We asked 272 bioinformaticians…name something that makes you angry: more reflections on the poor state of software documentation.

I'd like to share the details of a recent survey conducted by Nick Loman and Thomas Connor that tried to understand current issues with bioinformatics practice and training.

The survey was announced on twitter and attracted almost 300 responses. Nick and Tom have kindly placed the results of the survey on Figshare so that others can play with the data (it seems fitting to talk about this today as it is International Open Access Week):

When you ask a bunch of bioinformaticians the question What things most frustrate you or limit your ability to carry out bioinformatics analysis? you can be sure that you will attract some passionate, and often amusing, answers (I particularly liked someone's response to this question "Not enough Heng Li").

I was struck by how many people raised the issue of poor, incomplete, or otherwise terrible software documentation as a problem (there were at least 42 responses that mentioned this). The availability of 'good documentation' was also listed as the 2nd most important factor when choosing software to use.

I recently wrote about whether this problem is something that really needs to be dealt with by journals and by the review process. It shouldn't be enough that software is available and that it works, we should have some minimal expectation for what documentation should accompany bioinformatics software.

Keith's 10 point checklist for reviewing software

If you are ever in a position to review a software-based manuscript, please check for the following:

  1. Is there a plain text README file that accompanies the software and which explains what the program does and who created it?
  2. Is there a comprehensive manual available somewhere that describes what every option of the program does?
  3. Is there a clear version number or release date for the software?
  4. Does the software provide clear installation instructions (where relevant) that actually work?
  5. Is the software accompanied by an appropriate license?
  6. For command-line programs, does the program give some sensible output when no arguments are provided?
  7. For command-line programs, does the program give some sensible output when -h and/or --help is specified (see this old post of mine for more on this topic)?
  8. For command-line programs, does the built-in help/documentation agree with the external documentation (text/PDF), i.e. do they both list the same features/options?
  9. For script based software (Perl, Python etc.), does the code contain a reasonable level of comments that allow someone with relevant coding experience to understand what the major sections of the program are trying to do?
  10. Is there a contact email address (or link to support web page) provided so that a user can ask questions and get more help?

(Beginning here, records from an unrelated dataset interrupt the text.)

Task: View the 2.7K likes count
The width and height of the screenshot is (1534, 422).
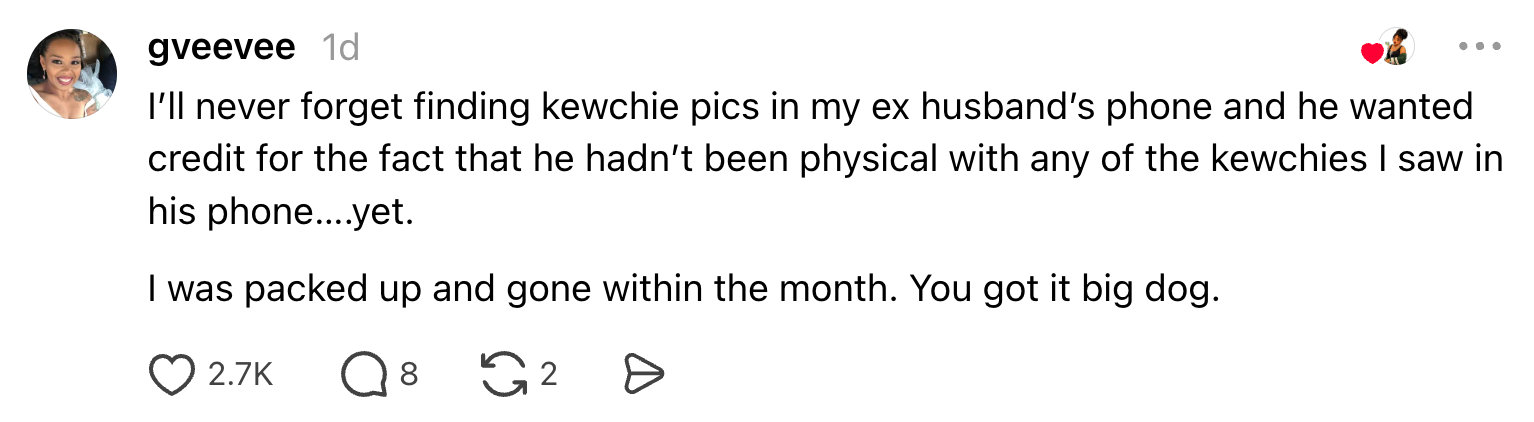Action: 241,375
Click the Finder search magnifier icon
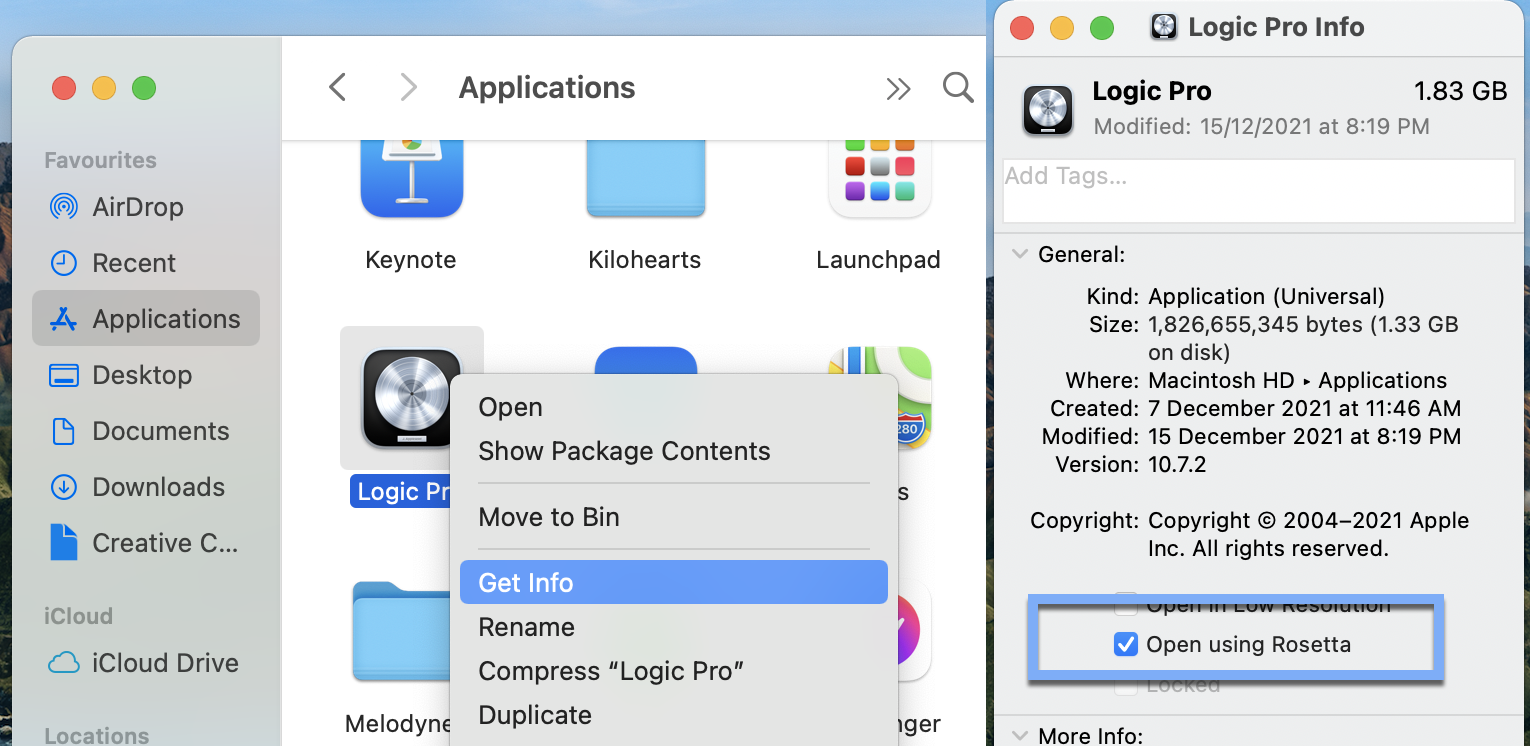 (x=958, y=88)
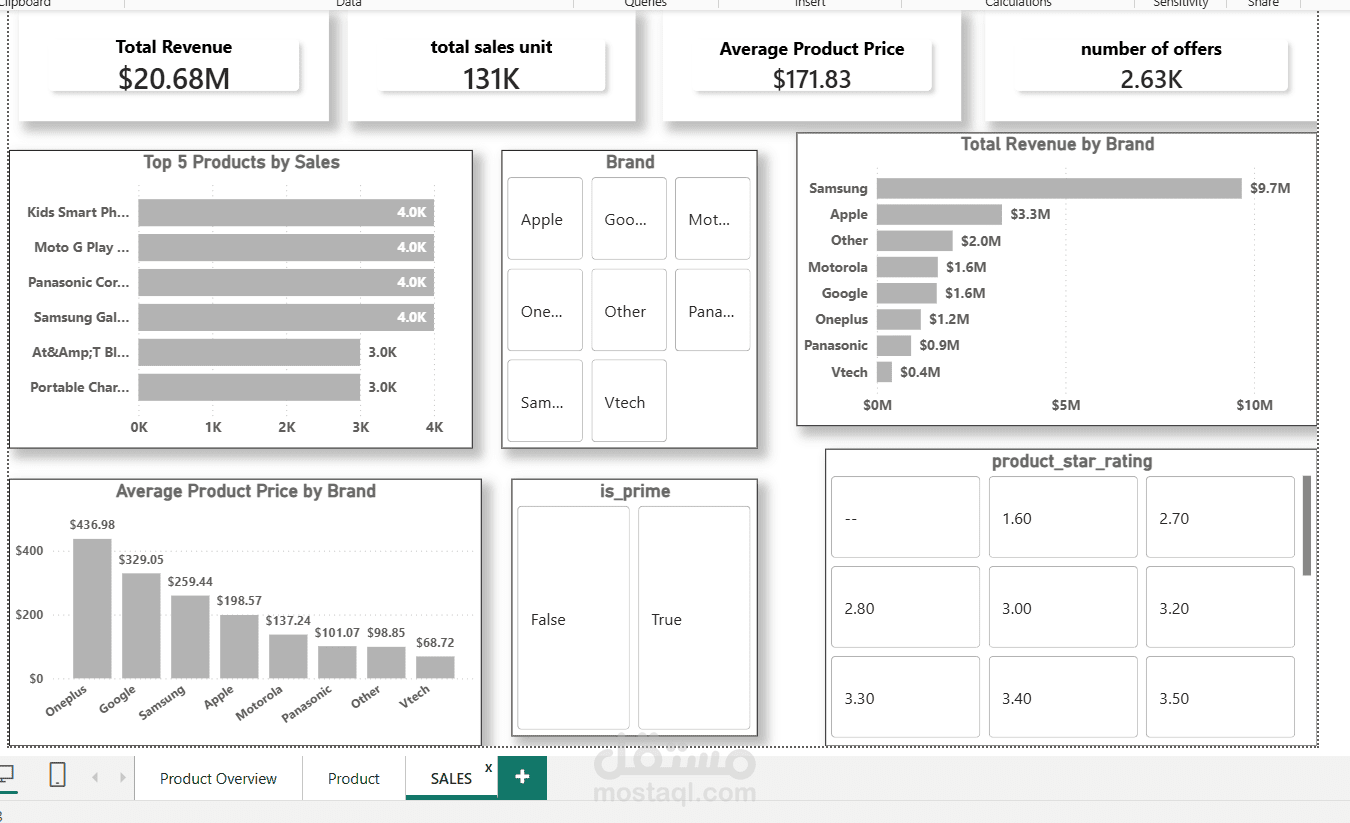Switch to the Product Overview tab

point(218,778)
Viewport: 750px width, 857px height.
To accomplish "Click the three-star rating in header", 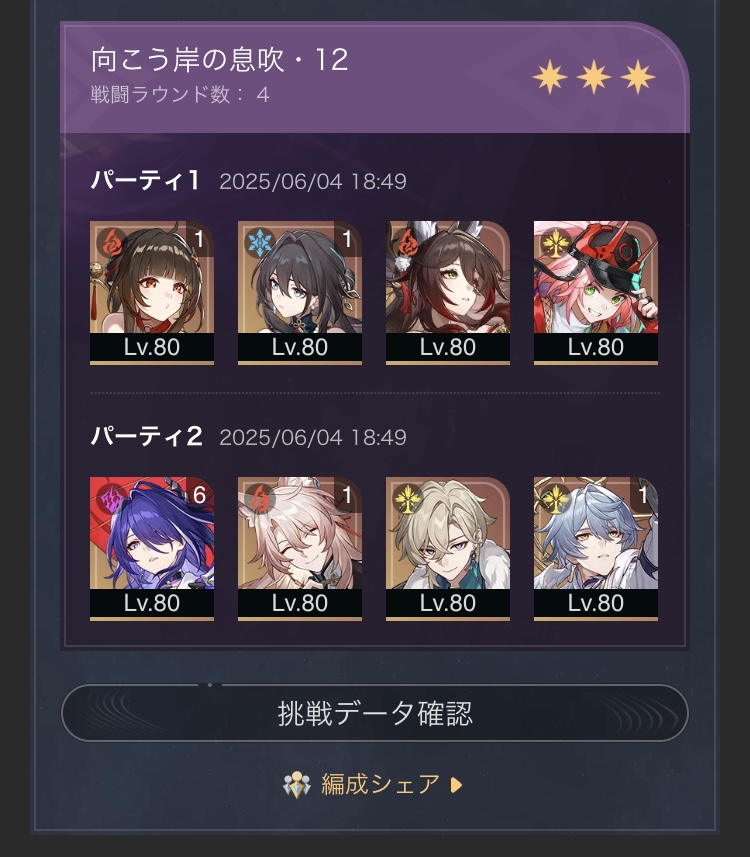I will 594,77.
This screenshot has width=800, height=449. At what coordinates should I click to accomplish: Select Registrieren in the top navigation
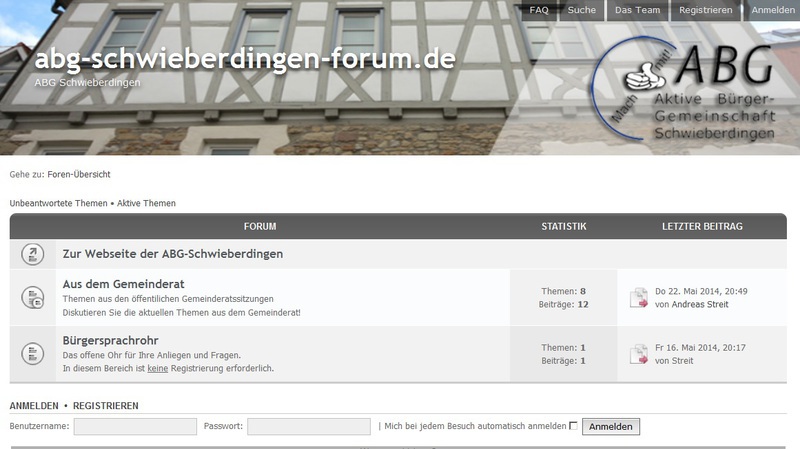tap(705, 10)
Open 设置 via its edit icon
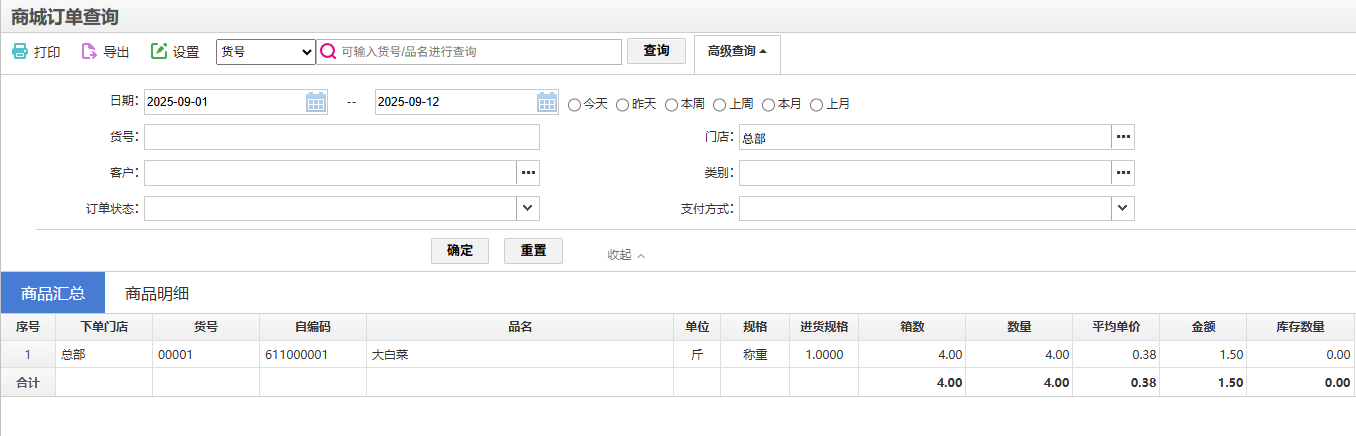Viewport: 1356px width, 436px height. pos(159,51)
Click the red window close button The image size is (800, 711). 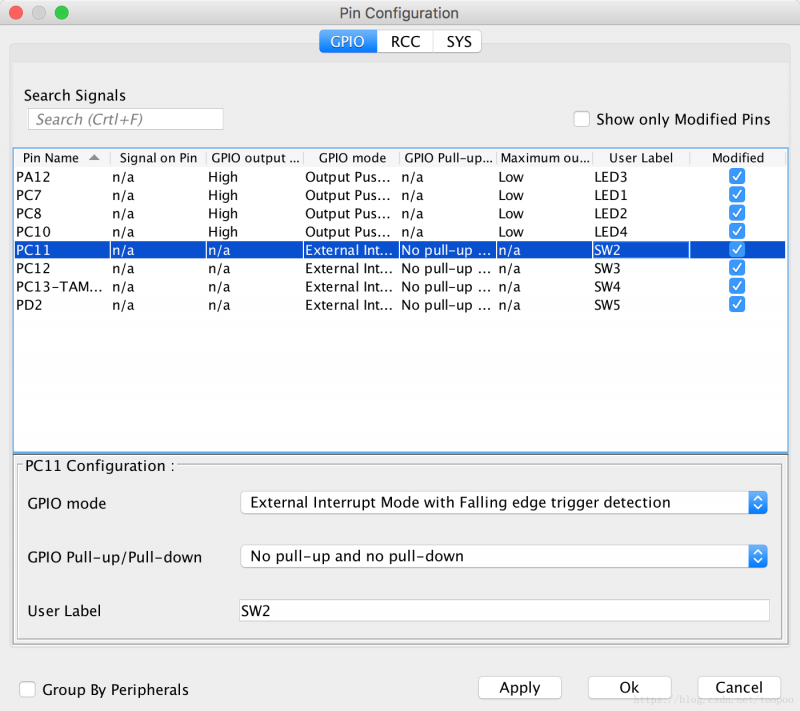point(18,13)
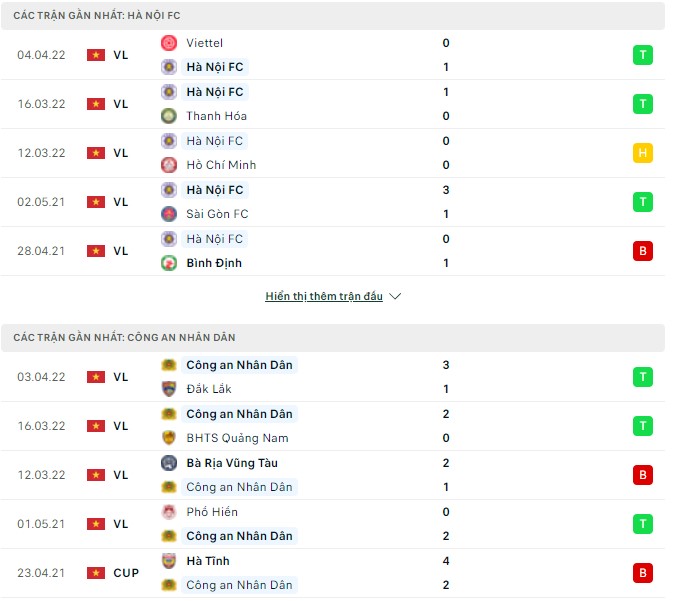The width and height of the screenshot is (676, 601).
Task: Click green T badge for Viettel match
Action: click(x=642, y=55)
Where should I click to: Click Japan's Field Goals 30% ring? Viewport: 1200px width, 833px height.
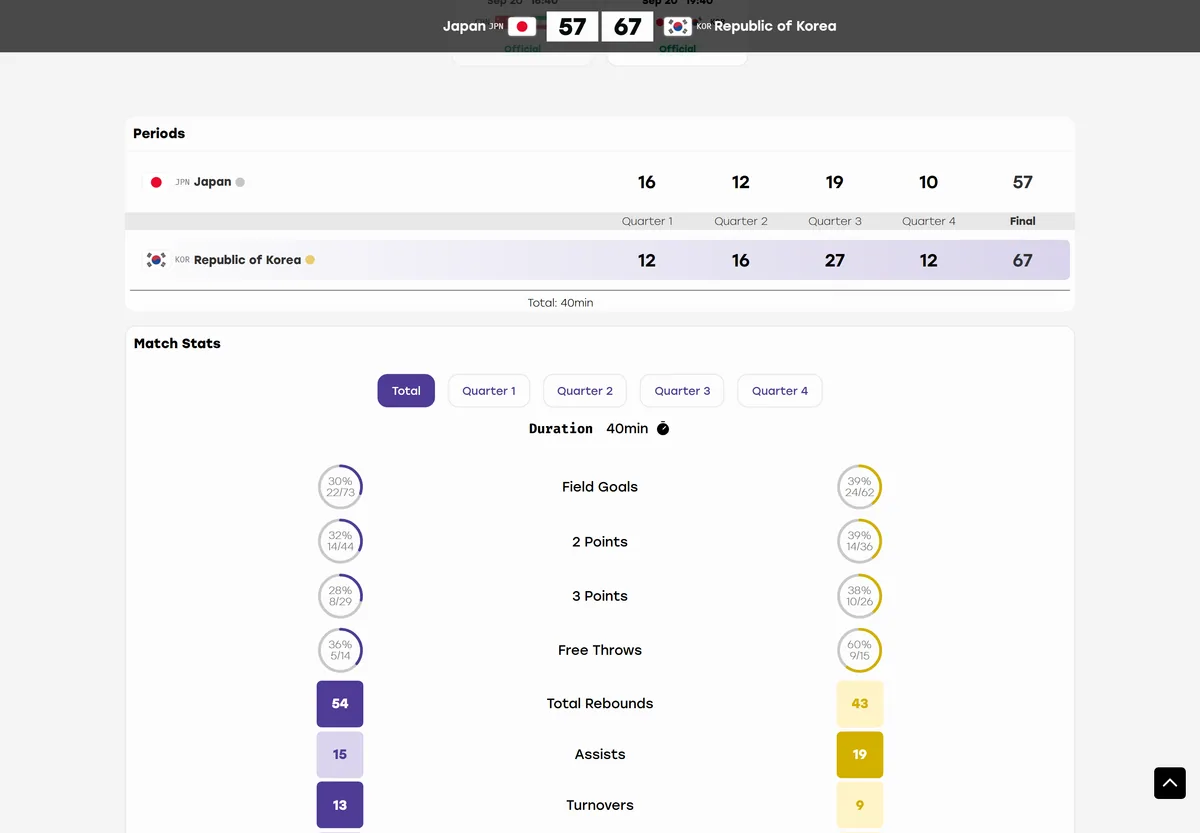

I'm not expecting every piece of bioinformatics software to tick all 10 of these boxes, but most of these are relatively low-hanging fruit. If you are not prepared to provide useful documentation for your software, then you should also be prepared for people to choose not to use your software, and for reviewers to reject your manuscript!

Should reviewers of bioinformatics software insist that some form of documentation is always included alongside the code?

Yesterday I gave out some JABBA awards and one recipient was a tool called HEALER. I found it disappointing that the webpage that hosts the HEALER software contains nothing but the raw C++ files (I also found it strange that none of the filenames contain the word 'HEALER'). This is what you would see if you go to the download page:

Today, Mick Watson alerted me to a piece of software called ScaffoldScaffolder. It's a somewhat unusual name, but I guess it at least avoids any ambiguity about what it does. Out of curiosity I went to the the website to look at the software and this is what I found:

Ah, but maybe there is some documentation inside that tar.gz file? Nope.

At the very least, I think it is good practice to include a README file alongside any software. Developers should remember that some people will end up on these software pages, not from reading the paper, but by following a link somewhere else. The landing page for your software should make the following things clear:

  1. What is this software for?
  2. Who made it?
  3. How do I install it or get it running?
  4. What license is the software distributed under?
  5. What is the version of this software?

The last item can be important for enabling reproducible science. Give your software a version number — the ScaffoldScaffolder included a version number in the file name — or, at the very least, include a release date. Ideally, the landing page for your software should contain even more information:

  1. Where to go for more help, e.g. a supplied PDF/text file, link to online documentation, or instructions about activating help from within the software
  2. Contact email address(es)
  3. Change log

This is something that I feel that reviewers of software-based manuscripts need be thinking about. In turn, this means that it is something that the relevant journals may wish to start including in the guidelines for their reviewers.

Excellent blog post about coding and documentation

There was an exchange on twitter today between several bioinformaticians regarding the need to have good documentation for bioinformatics tools. I was all set to write something about my own thoughts on this topic, but Robert Davey (@froggleston) has already written an excellent post on the subject (and probably done a better job of expressing my own views than I could):

I highly recommend reading his post as he makes some great points, including the following:

We need, as a community, usable requirements and standards for saying “this is how code should go from being available to being reusable“. How do we get our lab notebook code into that form via a number of checkpoints that both programmers and reviewers agree on?